One of the many challenges when it comes to small satellites is low cost, especially when it comes to propulsion. At Aerojet Rocketdyne a CubeSat propulsion system was developed utilizing the advantages of the additive manufacturing process. This design reduces the part count by 50%, eliminates all 22 final assembly welds and reduces the projected recurring propulsion system cost by 75%. Starting with the CubeSat envelope of 1000 cubic centimeters, a typical satellite hydrazine mono propellant propulsion system was created for a baseline comparison. The goal of the advanced technology low cost propulsion system was to minimize part count by taking maximum advantage of additive manufacturing. This innovative concept combines 22 parts into two additive manufactured parts; literally, a “plug and play” final assembly approach.
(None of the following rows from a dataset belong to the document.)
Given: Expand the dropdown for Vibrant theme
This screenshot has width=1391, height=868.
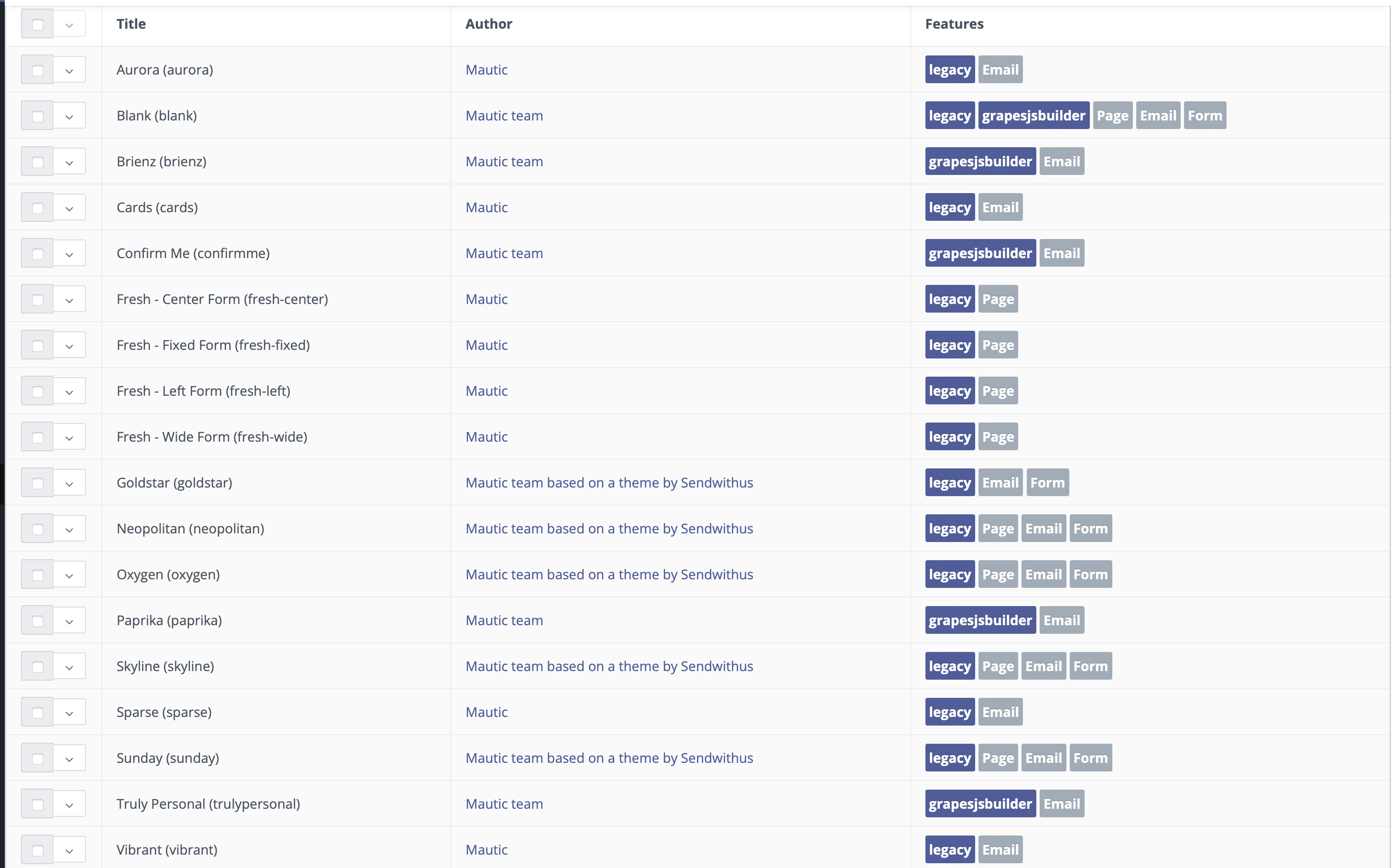Looking at the screenshot, I should (69, 850).
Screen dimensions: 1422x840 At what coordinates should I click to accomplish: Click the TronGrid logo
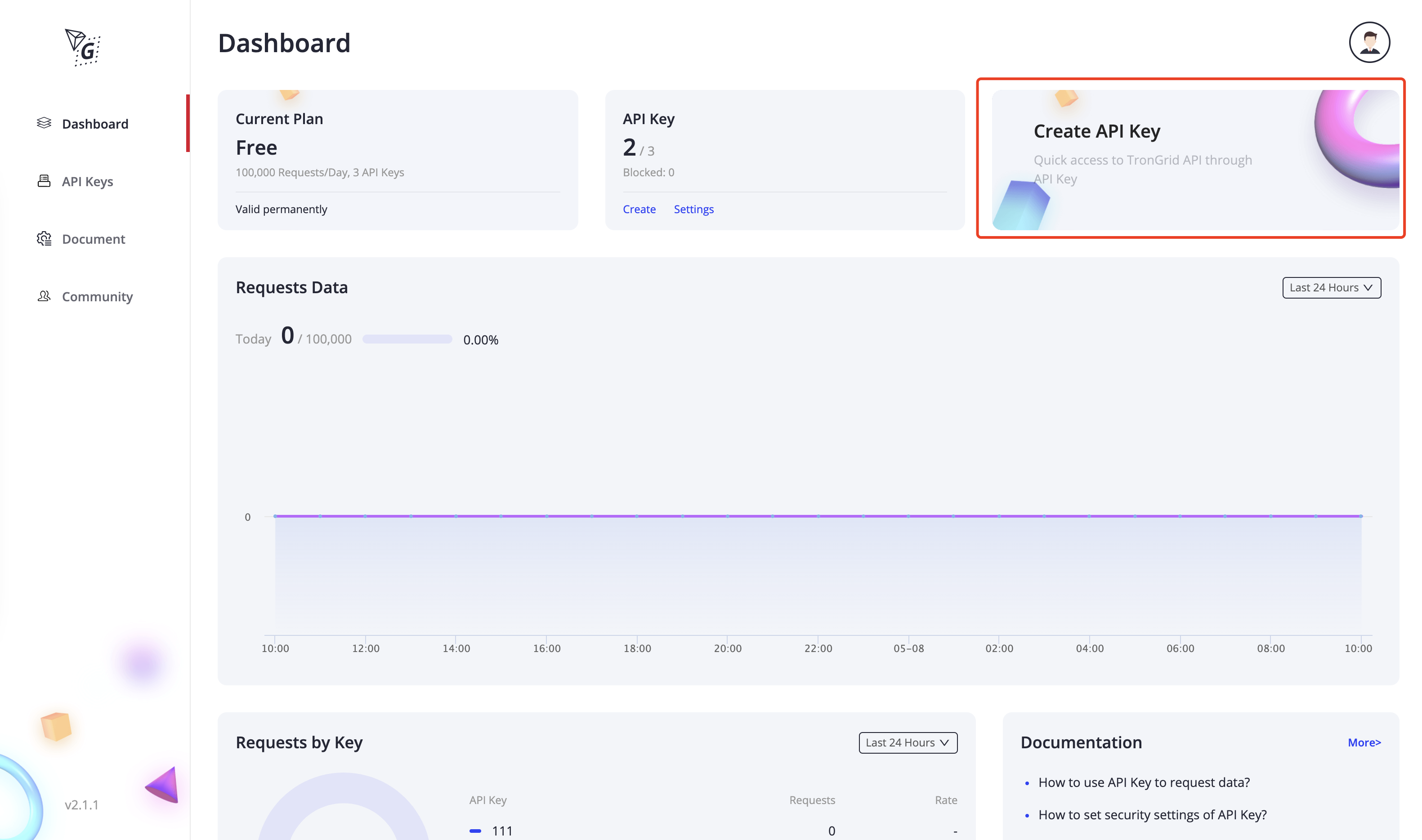[83, 48]
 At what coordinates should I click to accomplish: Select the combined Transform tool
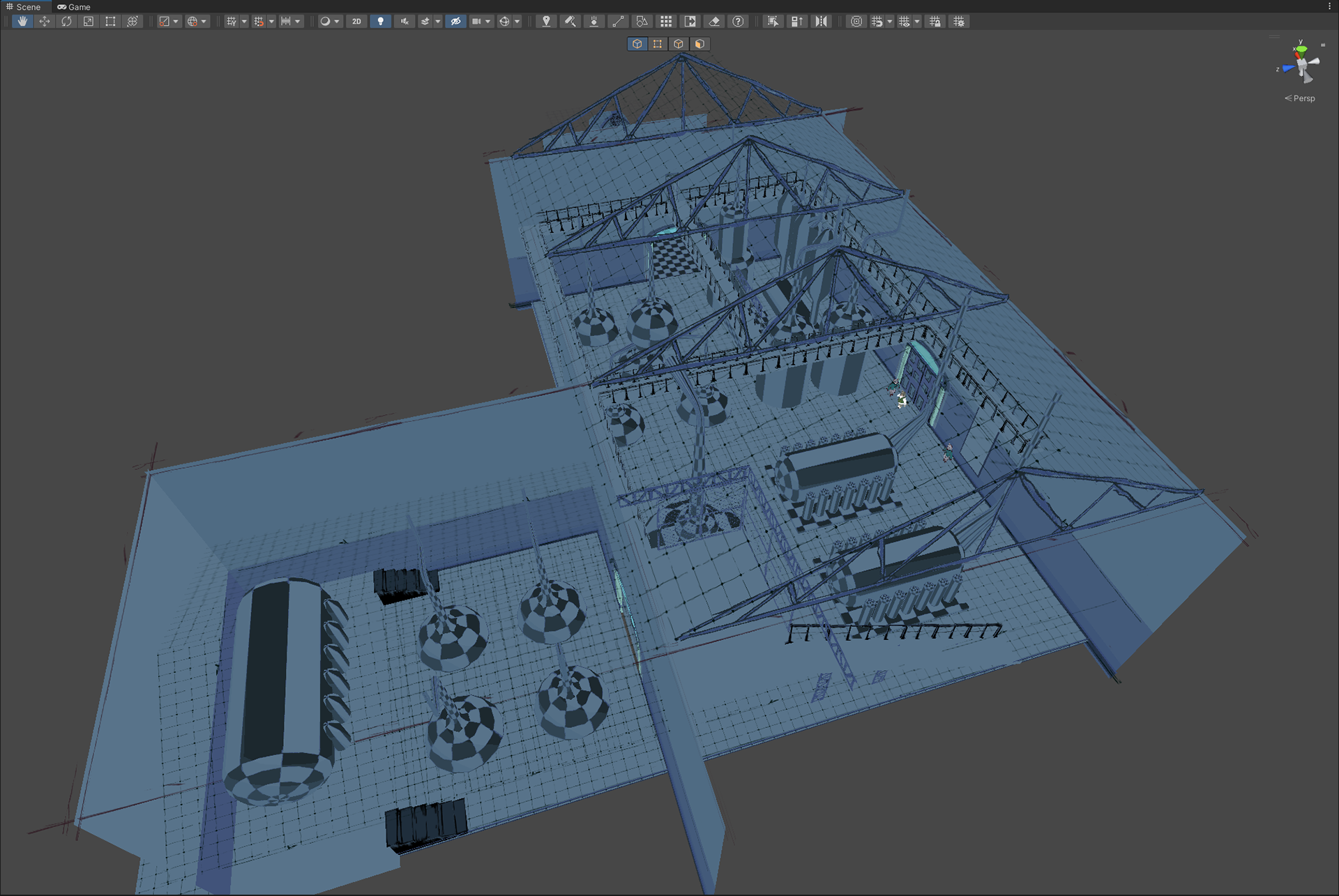pyautogui.click(x=133, y=22)
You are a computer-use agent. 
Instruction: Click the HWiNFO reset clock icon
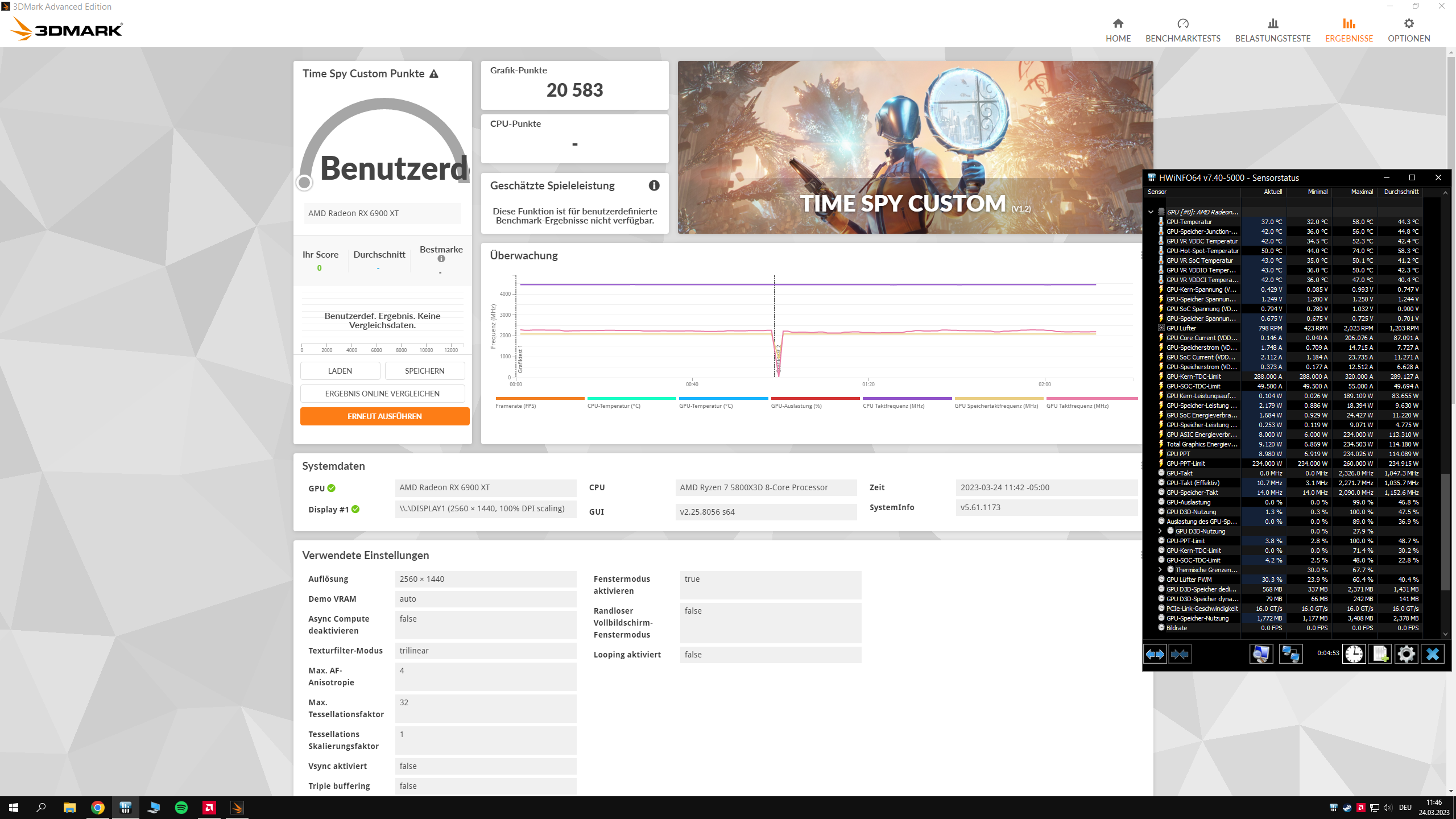(1354, 654)
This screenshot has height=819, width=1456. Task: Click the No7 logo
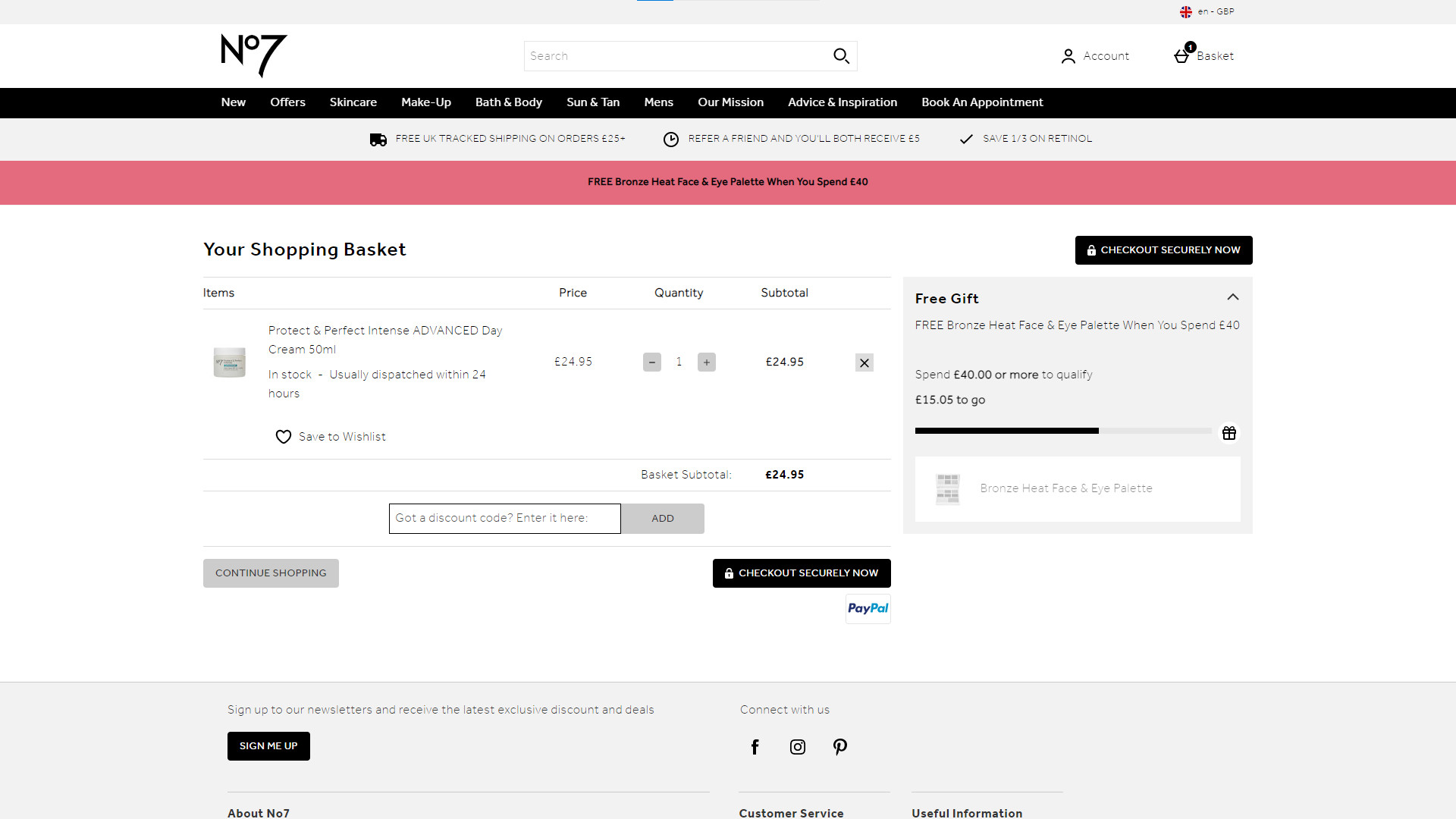[253, 55]
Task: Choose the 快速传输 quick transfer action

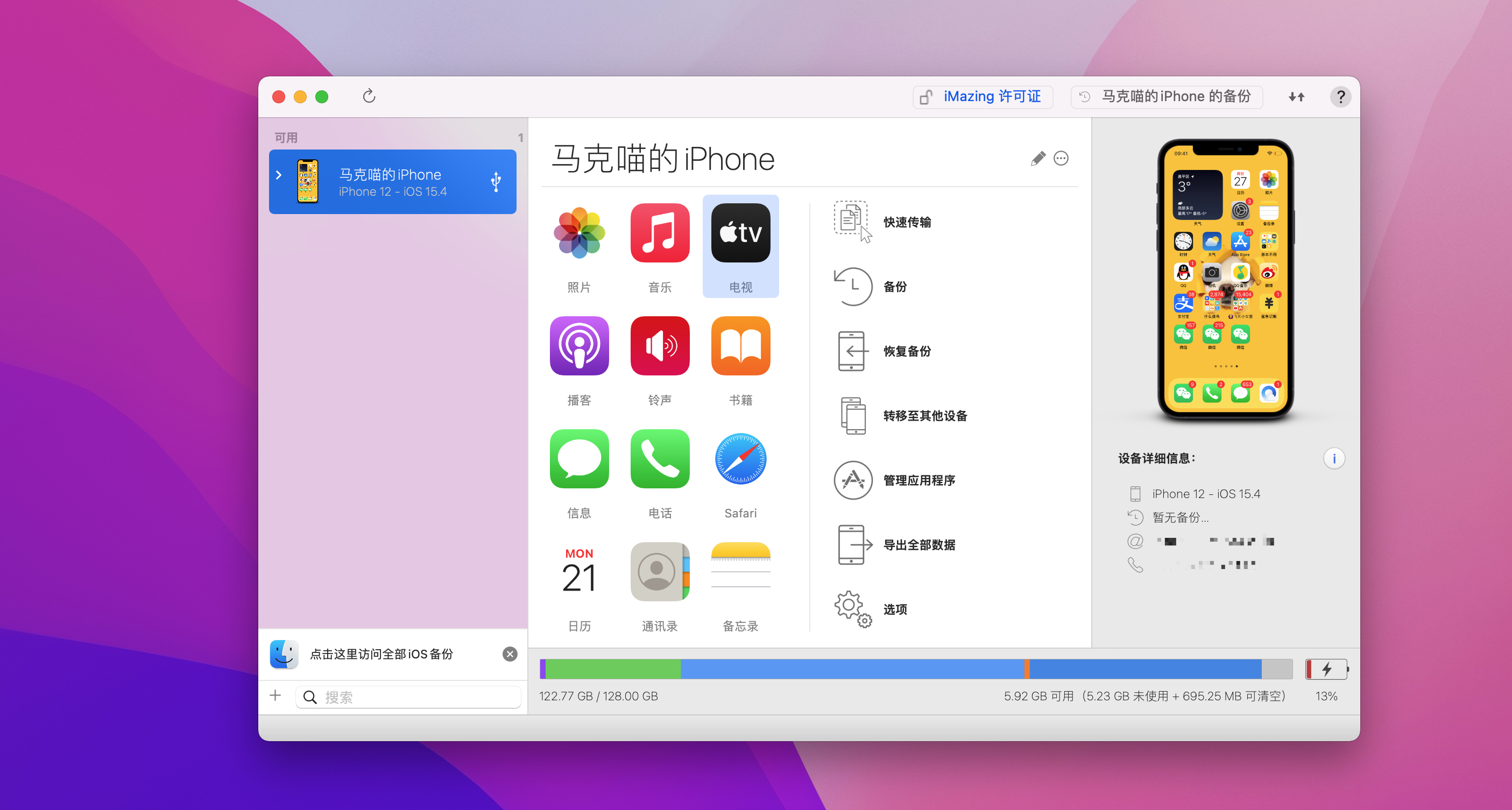Action: click(x=907, y=222)
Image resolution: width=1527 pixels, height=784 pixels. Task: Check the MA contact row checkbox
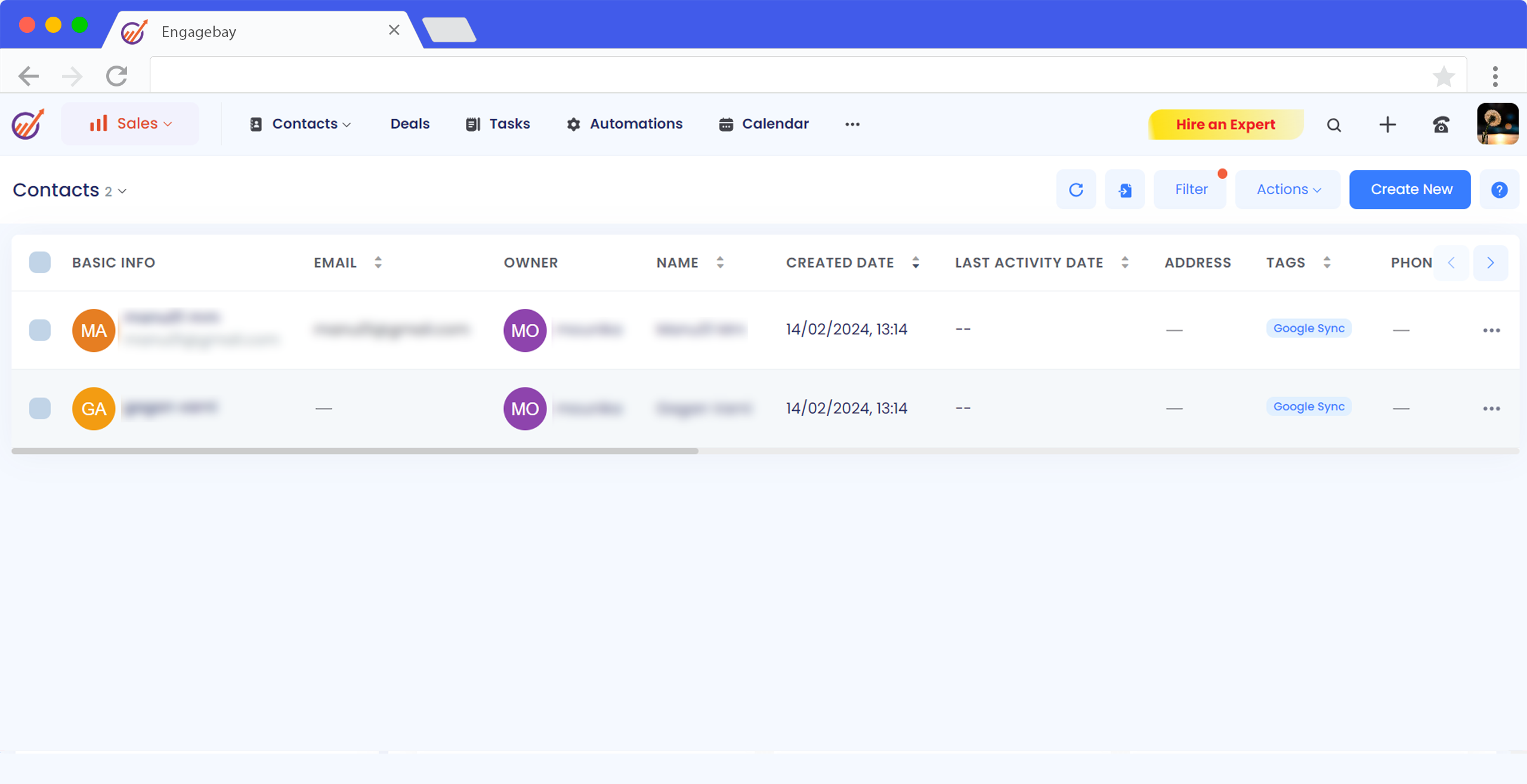click(x=40, y=330)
The propulsion system components (i.e., thrusters, valves, regulator, isolation valves, service valves, burst disks, etc.) are all installed into the two additive manufactured parts at final assembly. At Aerojet Rocketdyne, design guidelines were developed for the Direct Metal Laser Sintering (DMLS) process. These guidelines (i.e., part accuracy, overhangs, cavity features, floor features, wall features, minimum feature size, wall thickness, etc.) were used when designing the CubeSat DMLS parts. The parts initially were rapid prototyped with a multi-color 3D printer. The parts were then fabricated with both Inconel 625 and Titanium 6-4 using the Concept Laser M2 machine. Material test specimens form the same machine used to make the CubeSat parts were fabricated and tested for material properties (i.e., ultimate, yield, ductility, etc.). After fabrication the parts went through powder removal, clean, stress relief, wire Electric Discharge Machining (EDM) from the build plate and a Hot Isostatic Pressing (HIP) heat treat process. To verify that the parts met all the dimensional requirements, a white light inspection was performed and compared to the original Computer Aided Design (CAD) model. The final step was post machining operations on all the sealing surfaces and threaded interfaces. Due to the continuing improvement in additive manufacturing capability, low cost satellite propulsion systems are now possible.